Source code for torch_geometric.data.hetero_data

import copy
import re
from collections import defaultdict, namedtuple
from collections.abc import Mapping
from itertools import chain
from typing import Any, Dict, List, NamedTuple, Optional, Tuple, Union

import torch
from torch import Tensor
from torch_sparse import SparseTensor

from torch_geometric.data.data import BaseData, Data, size_repr
from torch_geometric.data.storage import BaseStorage, EdgeStorage, NodeStorage
from torch_geometric.typing import EdgeType, NodeType, QueryType

NodeOrEdgeType = Union[NodeType, EdgeType]
NodeOrEdgeStorage = Union[NodeStorage, EdgeStorage]


[docs]class HeteroData(BaseData):
    r"""A data object describing a heterogeneous graph, holding multiple node
    and/or edge types in disjunct storage objects.
    Storage objects can hold either node-level, link-level or graph-level
    attributes.
    In general, :class:`~torch_geometric.data.HeteroData` tries to mimic the
    behaviour of a regular **nested** Python dictionary.
    In addition, it provides useful functionality for analyzing graph
    structures, and provides basic PyTorch tensor functionalities.

    .. code-block::

        from torch_geometric.data import HeteroData

        data = HeteroData()

        # Create two node types "paper" and "author" holding a feature matrix:
        data['paper'].x = torch.randn(num_papers, num_paper_features)
        data['author'].x = torch.randn(num_authors, num_authors_features)

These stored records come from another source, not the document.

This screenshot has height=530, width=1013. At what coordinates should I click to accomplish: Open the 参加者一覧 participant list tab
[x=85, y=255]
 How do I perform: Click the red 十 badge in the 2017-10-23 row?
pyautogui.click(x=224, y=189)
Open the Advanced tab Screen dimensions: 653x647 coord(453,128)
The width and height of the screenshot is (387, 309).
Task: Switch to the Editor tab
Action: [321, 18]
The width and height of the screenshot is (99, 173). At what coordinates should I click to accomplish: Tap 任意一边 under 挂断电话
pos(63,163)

        # Create an edge type "(author, writes, paper)" and building the
        # graph connectivity:
        data['author', 'writes', 'paper'].edge_index = ...  # [2, num_edges]

        data['paper'].num_nodes
        >>> 23

        data['author', 'writes', 'paper'].num_edges
        >>> 52

        # PyTorch tensor functionality:
        data = data.pin_memory()
        data = data.to('cuda:0', non_blocking=True)

    Note that there exists multiple ways to create a heterogeneous graph data,
    *e.g.*:

    * To initialize a node of type :obj:`"paper"` holding a node feature
      matrix :obj:`x_paper` named :obj:`x`:

      .. code-block:: python

        from torch_geometric.data import HeteroData

        data = HeteroData()
        data['paper'].x = x_paper

        data = HeteroData(paper={ 'x': x_paper })

        data = HeteroData({'paper': { 'x': x_paper }})

    * To initialize an edge from source node type :obj:`"author"` to
      destination node type :obj:`"paper"` with relation type :obj:`"writes"`
      holding a graph connectivity matrix :obj:`edge_index_author_paper` named
      :obj:`edge_index`:

      .. code-block:: python

        data = HeteroData()
        data['author', 'writes', 'paper'].edge_index = edge_index_author_paper

        data = HeteroData(author__writes__paper={
            'edge_index': edge_index_author_paper
        })

        data = HeteroData({
            ('author', 'writes', 'paper'):
            { 'edge_index': edge_index_author_paper }
        })
    """

    DEFAULT_REL = 'to'

    def __init__(self, _mapping: Optional[Dict[str, Any]] = None, **kwargs):
        self.__dict__['_global_store'] = BaseStorage(_parent=self)
        self.__dict__['_node_store_dict'] = {}
        self.__dict__['_edge_store_dict'] = {}

        for key, value in chain((_mapping or {}).items(), kwargs.items()):
            if '__' in key and isinstance(value, Mapping):
                key = tuple(key.split('__'))

            if isinstance(value, Mapping):
                self[key].update(value)
            else:
                setattr(self, key, value)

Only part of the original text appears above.